Fewer fish are being discarded by the world’s fishing fleets – but they are still tossing back 10 million tons of fish every year – 10 percent of global catches.
The discards are fish that may be too small, damaged, inedible, out of season or of little market value.
Prior to the year 2000, discards comprised up to 20 percent of the world catches, reaching a peak of 19 million tons in 1989. The discard levels have been dropping steadily ever since.
Those are some conclusions in a new University of British Columbia catch reconstruction project that derived discards estimates for all major fisheries in the world going back to the 1950s.

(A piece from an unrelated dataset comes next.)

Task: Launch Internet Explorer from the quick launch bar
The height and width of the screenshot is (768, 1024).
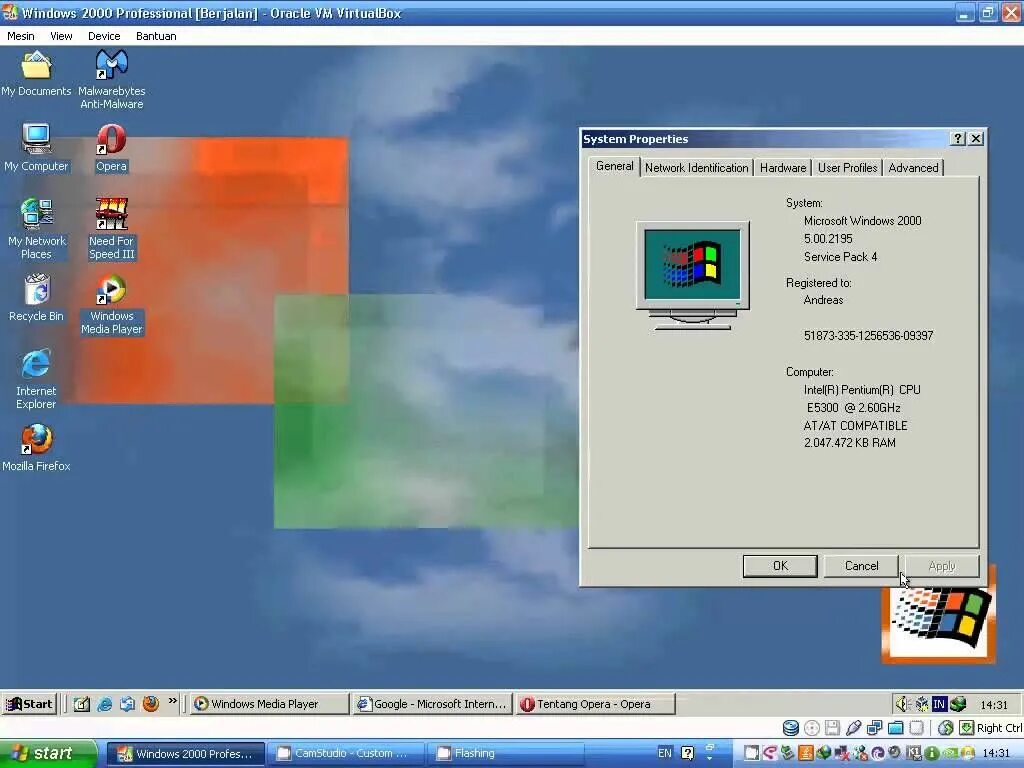Action: [x=105, y=704]
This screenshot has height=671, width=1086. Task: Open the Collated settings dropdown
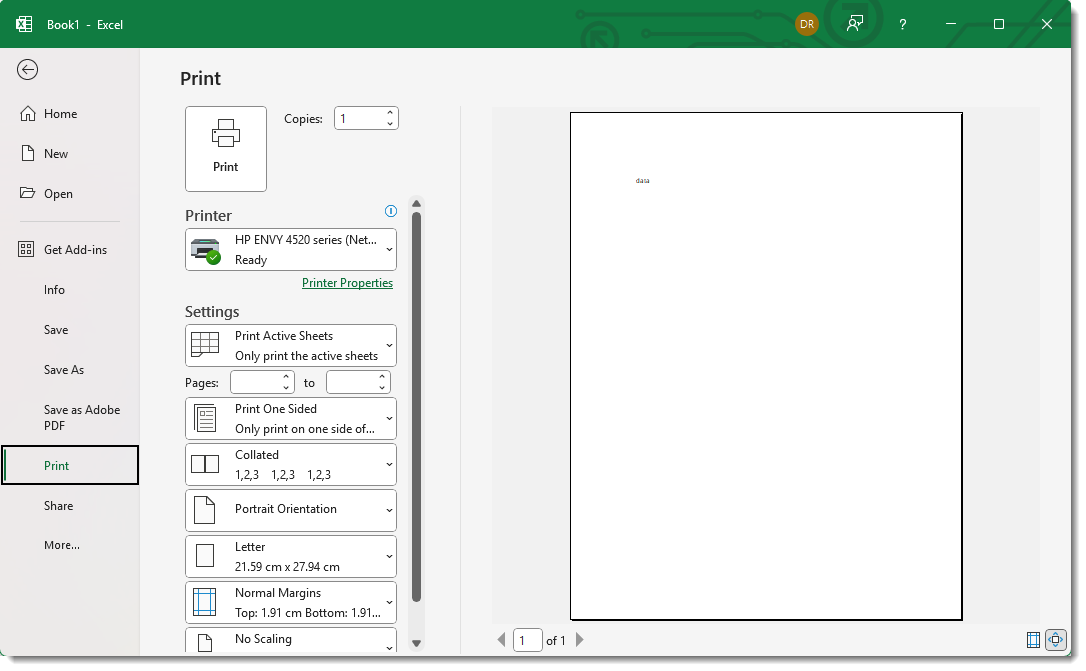coord(290,464)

High discards result from poor fishing practices and inadequate management, the report says. The biggest reason discards are declining likely reflects lower global fish catches. Fishing operations are catching less fish, so there’s less for them to throw away.
From 1950 through 1996, world catches rose from 28 million to 130 million tons per year; since then catches have declined by 1.2 million tons a year.
Better fisheries management in some areas also has played a role in reducing discards, including strict rules on reducing waste and forbidding discards in Norway and parts of Europe.
The location of fish discards has shifted over the decades. From the 1950s to the 1980s, discarding mostly happened in northern Atlantic waters near the U.S., Canada and Europe.
In the Pacific Ocean, discards hit a high of more than nine million tons in 1990 and have declined since to under five million tons per year.
Pacific fish discards are happening mostly off the coasts of Russia, East Asia, and Southeast Asia.
Russian fishing fleets have accounted for more than half of the discards in recent decades.
In Alaska, much of the fish taken as bycatch is not discarded but instead is donated to food banks.